- EXERCISE BRIEF
Both the line below containing "Open the Terminal menu" and the line containing "Screen dimensions: 1139x673", along with every line between them, should be repeated exactly; no other line belongs in the answer.

- RECORDED DATA

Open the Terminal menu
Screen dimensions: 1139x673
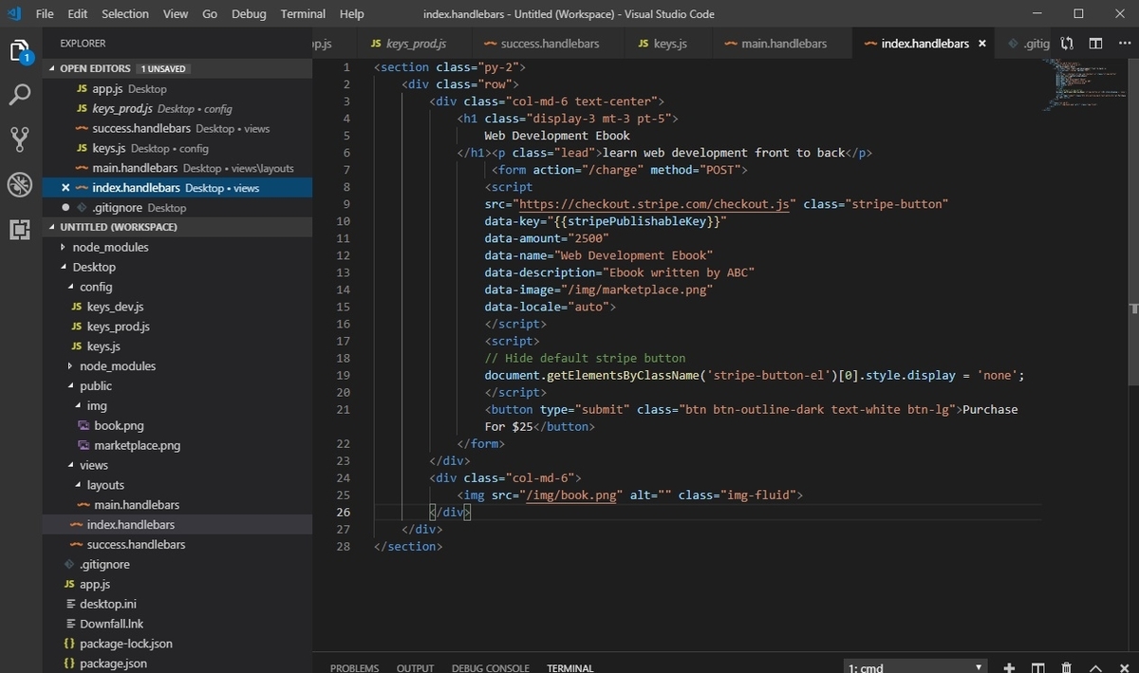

--

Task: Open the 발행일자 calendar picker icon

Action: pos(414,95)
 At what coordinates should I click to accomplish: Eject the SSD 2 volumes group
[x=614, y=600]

==

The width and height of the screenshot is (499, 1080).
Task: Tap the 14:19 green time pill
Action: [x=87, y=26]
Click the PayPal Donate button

- EXERCISE OUTPUT
Open the Terminal menu
Screen dimensions: 1139x673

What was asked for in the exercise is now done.